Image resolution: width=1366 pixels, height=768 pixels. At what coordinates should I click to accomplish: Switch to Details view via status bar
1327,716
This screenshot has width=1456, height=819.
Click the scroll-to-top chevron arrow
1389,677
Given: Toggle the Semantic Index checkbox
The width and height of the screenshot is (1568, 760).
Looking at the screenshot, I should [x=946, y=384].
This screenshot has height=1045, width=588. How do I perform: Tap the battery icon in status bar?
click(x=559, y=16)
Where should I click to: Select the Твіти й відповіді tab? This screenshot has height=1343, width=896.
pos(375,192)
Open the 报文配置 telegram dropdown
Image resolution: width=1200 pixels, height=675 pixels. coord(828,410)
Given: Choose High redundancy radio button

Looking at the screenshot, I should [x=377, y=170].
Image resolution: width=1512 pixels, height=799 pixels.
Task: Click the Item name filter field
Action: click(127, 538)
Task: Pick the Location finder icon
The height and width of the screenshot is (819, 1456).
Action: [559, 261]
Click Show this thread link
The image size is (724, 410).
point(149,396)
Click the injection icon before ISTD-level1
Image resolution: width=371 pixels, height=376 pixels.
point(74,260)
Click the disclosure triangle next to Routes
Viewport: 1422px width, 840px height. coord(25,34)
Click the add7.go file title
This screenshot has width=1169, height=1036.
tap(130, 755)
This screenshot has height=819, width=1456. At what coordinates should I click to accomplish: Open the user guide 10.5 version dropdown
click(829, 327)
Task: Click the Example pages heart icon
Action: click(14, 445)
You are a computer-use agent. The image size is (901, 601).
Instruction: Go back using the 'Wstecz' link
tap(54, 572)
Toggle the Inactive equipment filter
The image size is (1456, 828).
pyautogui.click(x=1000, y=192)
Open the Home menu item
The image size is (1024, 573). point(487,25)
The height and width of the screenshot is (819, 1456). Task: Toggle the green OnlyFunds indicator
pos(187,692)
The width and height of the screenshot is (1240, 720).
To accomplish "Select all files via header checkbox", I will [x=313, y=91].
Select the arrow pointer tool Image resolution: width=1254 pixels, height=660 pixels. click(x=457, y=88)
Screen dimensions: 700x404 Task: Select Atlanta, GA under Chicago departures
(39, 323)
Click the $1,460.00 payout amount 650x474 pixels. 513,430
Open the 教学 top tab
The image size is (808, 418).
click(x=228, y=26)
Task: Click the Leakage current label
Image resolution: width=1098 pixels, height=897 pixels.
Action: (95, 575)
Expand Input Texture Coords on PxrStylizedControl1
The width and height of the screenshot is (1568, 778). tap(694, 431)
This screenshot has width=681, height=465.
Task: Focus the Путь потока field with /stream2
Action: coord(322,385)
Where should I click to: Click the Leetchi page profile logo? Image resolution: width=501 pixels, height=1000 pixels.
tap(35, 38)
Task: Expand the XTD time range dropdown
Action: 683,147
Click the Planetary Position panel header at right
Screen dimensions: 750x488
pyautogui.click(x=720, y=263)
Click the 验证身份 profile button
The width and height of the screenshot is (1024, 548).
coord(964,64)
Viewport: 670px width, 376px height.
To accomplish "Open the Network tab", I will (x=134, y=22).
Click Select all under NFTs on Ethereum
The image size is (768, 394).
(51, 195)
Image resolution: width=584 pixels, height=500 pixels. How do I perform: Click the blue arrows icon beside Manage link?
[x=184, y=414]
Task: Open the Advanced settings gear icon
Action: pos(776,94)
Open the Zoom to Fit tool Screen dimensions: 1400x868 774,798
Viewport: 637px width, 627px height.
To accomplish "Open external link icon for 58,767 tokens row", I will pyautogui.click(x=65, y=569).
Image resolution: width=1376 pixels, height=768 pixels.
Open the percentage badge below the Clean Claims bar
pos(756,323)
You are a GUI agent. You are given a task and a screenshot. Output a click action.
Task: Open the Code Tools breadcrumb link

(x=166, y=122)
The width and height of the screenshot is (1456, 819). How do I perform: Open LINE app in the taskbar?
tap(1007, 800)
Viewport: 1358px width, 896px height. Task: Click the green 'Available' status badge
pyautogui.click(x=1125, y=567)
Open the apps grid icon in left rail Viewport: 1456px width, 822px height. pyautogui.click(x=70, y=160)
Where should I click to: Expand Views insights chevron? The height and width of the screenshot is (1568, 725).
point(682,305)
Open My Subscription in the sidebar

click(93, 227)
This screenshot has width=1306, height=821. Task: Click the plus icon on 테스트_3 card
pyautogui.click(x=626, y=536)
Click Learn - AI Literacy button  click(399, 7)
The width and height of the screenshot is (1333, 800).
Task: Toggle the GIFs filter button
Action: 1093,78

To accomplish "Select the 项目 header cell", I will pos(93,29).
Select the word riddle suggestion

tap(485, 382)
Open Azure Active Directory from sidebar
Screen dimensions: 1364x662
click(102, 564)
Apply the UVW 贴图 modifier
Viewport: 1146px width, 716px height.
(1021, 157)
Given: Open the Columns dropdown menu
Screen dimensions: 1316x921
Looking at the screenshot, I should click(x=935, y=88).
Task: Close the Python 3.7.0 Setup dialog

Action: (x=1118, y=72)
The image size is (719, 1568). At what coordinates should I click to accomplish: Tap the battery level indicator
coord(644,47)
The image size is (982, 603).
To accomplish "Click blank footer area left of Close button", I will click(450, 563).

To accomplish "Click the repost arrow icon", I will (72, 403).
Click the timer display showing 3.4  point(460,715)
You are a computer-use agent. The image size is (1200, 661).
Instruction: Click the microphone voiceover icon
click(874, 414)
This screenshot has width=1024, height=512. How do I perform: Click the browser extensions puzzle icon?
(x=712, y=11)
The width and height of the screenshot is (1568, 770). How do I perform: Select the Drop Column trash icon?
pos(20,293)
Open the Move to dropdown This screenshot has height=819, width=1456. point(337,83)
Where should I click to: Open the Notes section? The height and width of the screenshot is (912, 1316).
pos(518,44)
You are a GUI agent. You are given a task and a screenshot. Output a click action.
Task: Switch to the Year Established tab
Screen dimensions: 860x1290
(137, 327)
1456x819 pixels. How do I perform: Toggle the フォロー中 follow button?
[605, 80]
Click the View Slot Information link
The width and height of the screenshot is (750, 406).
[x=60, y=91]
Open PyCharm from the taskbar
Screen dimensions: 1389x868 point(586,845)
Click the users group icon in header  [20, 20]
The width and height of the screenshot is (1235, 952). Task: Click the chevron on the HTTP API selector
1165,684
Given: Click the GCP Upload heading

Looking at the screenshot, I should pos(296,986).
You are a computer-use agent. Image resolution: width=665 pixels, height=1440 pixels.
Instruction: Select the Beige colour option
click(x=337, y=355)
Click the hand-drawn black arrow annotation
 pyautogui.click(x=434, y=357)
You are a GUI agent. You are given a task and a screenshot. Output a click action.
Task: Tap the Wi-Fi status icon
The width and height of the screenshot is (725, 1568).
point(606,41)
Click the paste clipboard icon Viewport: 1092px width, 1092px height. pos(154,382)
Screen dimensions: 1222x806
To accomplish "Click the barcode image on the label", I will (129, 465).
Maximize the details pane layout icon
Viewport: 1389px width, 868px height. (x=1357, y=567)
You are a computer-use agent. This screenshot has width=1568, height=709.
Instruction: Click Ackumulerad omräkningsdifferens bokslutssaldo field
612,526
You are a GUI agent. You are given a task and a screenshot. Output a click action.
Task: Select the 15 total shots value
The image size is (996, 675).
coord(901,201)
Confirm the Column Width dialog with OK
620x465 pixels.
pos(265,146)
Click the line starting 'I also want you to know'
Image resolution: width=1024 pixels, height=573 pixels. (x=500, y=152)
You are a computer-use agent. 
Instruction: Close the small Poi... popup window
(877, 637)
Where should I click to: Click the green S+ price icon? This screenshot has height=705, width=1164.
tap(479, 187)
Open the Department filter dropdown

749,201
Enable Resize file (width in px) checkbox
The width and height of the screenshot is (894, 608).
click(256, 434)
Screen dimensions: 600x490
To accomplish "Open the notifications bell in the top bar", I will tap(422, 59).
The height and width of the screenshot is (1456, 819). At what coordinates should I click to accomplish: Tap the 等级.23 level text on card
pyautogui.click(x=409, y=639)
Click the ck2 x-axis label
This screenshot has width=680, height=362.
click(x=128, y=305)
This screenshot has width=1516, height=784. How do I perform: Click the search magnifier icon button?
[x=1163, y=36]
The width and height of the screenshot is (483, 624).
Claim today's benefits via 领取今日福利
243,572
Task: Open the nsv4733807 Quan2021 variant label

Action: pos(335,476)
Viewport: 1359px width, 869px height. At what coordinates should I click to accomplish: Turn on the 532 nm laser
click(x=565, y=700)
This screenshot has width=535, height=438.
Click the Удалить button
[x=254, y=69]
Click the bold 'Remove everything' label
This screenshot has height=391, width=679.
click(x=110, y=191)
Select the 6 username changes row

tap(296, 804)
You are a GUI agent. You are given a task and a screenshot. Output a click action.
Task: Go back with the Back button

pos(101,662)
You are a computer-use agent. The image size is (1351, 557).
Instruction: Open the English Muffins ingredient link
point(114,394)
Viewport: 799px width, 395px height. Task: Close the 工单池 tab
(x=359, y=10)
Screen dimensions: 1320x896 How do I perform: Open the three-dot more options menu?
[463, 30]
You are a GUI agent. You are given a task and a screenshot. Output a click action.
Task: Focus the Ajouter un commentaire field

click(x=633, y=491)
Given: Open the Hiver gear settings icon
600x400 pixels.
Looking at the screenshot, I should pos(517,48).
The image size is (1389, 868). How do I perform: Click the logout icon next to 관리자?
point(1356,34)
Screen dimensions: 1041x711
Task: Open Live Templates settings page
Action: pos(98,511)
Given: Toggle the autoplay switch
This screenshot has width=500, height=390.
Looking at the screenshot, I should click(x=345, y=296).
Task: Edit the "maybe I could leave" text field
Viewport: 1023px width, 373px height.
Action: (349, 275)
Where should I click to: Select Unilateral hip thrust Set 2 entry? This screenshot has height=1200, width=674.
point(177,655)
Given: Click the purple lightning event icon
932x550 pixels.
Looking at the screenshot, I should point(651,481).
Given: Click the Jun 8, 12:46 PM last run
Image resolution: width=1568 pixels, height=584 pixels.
*****
:: WHAT THE EXERCISE ASKS ::
Rewrite the lines from the one containing "Toggle the Inactive equipment filter" up to and including the one containing "pos(187,692)", replacing "Toggle" with "Switch" and leaving everything else unchanged.

:: RESULT OF THE EXERCISE ::
Switch the Inactive equipment filter
The image size is (1456, 828).
pyautogui.click(x=1000, y=192)
Open the Home menu item
The image size is (1024, 573). point(487,25)
The height and width of the screenshot is (819, 1456). Task: Switch the green OnlyFunds indicator
pos(187,692)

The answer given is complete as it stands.